◆ What needs to be done
Copy exactly the lines of the records below, starting at the line that contains "Image resolution: width=376" and continuing through the last line, both included; omit any pictures.
*** Opening of Available data ***
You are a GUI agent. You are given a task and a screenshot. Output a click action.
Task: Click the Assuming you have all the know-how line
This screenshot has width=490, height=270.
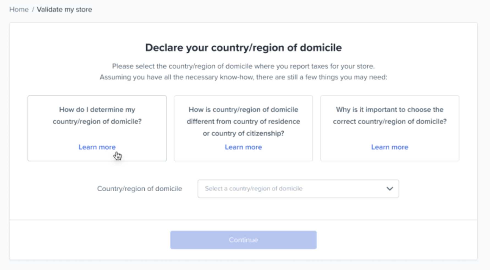coord(243,77)
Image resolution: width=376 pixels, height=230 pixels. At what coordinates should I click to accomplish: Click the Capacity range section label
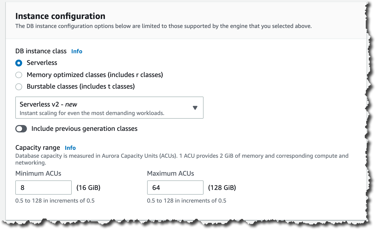coord(38,148)
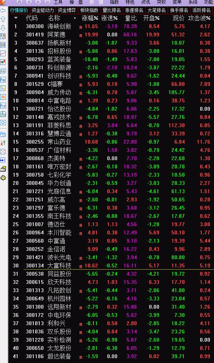Image resolution: width=214 pixels, height=363 pixels.
Task: Open the f(x) formula icon
Action: [x=3, y=114]
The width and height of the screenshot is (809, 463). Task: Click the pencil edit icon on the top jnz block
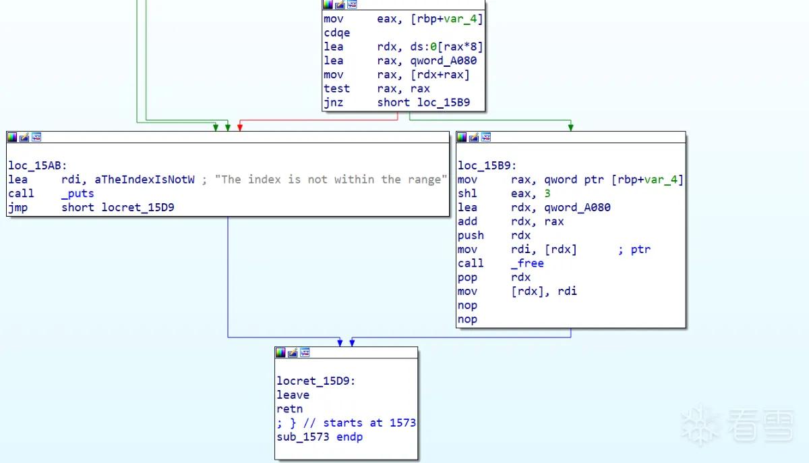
*** Close of Available data ***
◆ Answer to this problem
Image resolution: width=376 pixels, height=230 pixels. At what coordinates should I click to accomplish: Click the Capacity range section label
coord(38,148)
Image resolution: width=214 pixels, height=363 pixels.
Task: Open the f(x) formula icon
Action: [x=3, y=114]
The width and height of the screenshot is (809, 463). Task: Click the pencil edit icon on the top jnz block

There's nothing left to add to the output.